沈蔚浠一下就撲到了凌司夜的床前,她跪在地上,一把拉住了凌司夜的胳膊。
“求求你,救救他吧!不管你說什么條件,我都愿意答應。我……我還幫你談下了與麥克的簽約,凌司夜,我求你了。”
她眼睛通紅,手腕處因為或許激動撞上了床邊,傷口又一次裂開,已經在滴血。
雪白的床單上面,有幾滴鮮紅,很是刺眼。
凌司夜不知道為什么,忽然覺得有根細小的刺扎進了心里,刺得生疼,可是找不出具體的位置,拔不出去。
他欠身,離沈蔚浠越來越近,那雙眼睛充滿了迷霧,又帶著些許狠厲。
“你們都出去!”
他喝了一聲,醫生與護士相繼出去,沒有人想在這個時候招惹凌司夜。
裴希跑過來又哭又鬧,抱著沈蔚浠不松手,可沈蔚浠的眼睛根本不在裴希身上。
凌司夜低聲喊了一句:“凌泰,把凌希也抱出去。”
凌泰遲疑了一下,看到凌司夜的臉色那么難看,要是所有人在這,為了臉面,只怕會對沈蔚浠更不利。
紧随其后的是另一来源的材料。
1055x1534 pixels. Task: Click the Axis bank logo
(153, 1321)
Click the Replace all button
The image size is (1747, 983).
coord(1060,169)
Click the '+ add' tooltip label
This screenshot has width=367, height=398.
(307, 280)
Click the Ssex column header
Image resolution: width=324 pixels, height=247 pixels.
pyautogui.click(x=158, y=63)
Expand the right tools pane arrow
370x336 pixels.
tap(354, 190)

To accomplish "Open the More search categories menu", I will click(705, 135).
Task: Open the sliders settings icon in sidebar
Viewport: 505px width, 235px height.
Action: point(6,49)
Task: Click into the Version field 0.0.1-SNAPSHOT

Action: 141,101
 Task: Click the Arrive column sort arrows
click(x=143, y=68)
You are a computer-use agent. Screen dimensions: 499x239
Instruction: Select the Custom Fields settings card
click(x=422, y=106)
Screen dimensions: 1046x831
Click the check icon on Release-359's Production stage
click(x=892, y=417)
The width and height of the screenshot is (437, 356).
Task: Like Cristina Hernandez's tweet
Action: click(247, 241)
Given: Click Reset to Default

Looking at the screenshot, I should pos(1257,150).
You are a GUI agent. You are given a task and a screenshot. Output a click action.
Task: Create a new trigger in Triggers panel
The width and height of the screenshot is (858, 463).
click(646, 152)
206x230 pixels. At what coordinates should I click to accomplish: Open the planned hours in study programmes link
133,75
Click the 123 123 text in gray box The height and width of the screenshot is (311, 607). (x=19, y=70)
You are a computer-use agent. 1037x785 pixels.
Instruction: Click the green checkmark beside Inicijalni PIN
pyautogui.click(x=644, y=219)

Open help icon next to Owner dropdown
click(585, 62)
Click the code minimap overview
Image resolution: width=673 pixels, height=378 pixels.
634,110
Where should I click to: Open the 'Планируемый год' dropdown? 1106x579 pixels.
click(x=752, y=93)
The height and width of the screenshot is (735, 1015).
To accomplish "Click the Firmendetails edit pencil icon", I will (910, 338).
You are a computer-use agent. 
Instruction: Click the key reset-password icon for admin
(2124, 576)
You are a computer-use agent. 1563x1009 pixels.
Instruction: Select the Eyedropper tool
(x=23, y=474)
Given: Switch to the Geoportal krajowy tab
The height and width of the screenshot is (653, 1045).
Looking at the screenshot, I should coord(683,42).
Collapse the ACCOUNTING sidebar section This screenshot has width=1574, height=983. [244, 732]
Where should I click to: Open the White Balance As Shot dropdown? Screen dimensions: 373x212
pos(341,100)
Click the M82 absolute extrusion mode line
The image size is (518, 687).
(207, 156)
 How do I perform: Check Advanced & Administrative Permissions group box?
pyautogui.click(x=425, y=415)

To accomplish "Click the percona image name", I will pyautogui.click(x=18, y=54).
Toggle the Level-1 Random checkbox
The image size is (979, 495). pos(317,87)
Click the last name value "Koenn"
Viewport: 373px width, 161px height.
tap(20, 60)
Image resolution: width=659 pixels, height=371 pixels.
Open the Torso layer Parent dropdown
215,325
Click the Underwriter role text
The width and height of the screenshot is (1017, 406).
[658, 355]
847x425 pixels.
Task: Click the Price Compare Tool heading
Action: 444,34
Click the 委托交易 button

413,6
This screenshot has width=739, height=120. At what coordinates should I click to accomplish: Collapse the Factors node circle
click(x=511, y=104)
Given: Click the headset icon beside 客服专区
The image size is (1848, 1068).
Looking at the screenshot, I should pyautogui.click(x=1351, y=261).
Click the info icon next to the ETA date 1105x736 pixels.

他擺手讓保鏢們上前,裴希只是一個四歲的孩子,再怎么掙扎也無濟于事。
“凌司夜,我恨你,你根本就不配當我爸爸,我恨你!”
聲音越來越遠,門已經被關死,屋子里面就只剩下凌司夜與沈蔚浠,還有躺在地上只剩呼吸浮動的裴洛天。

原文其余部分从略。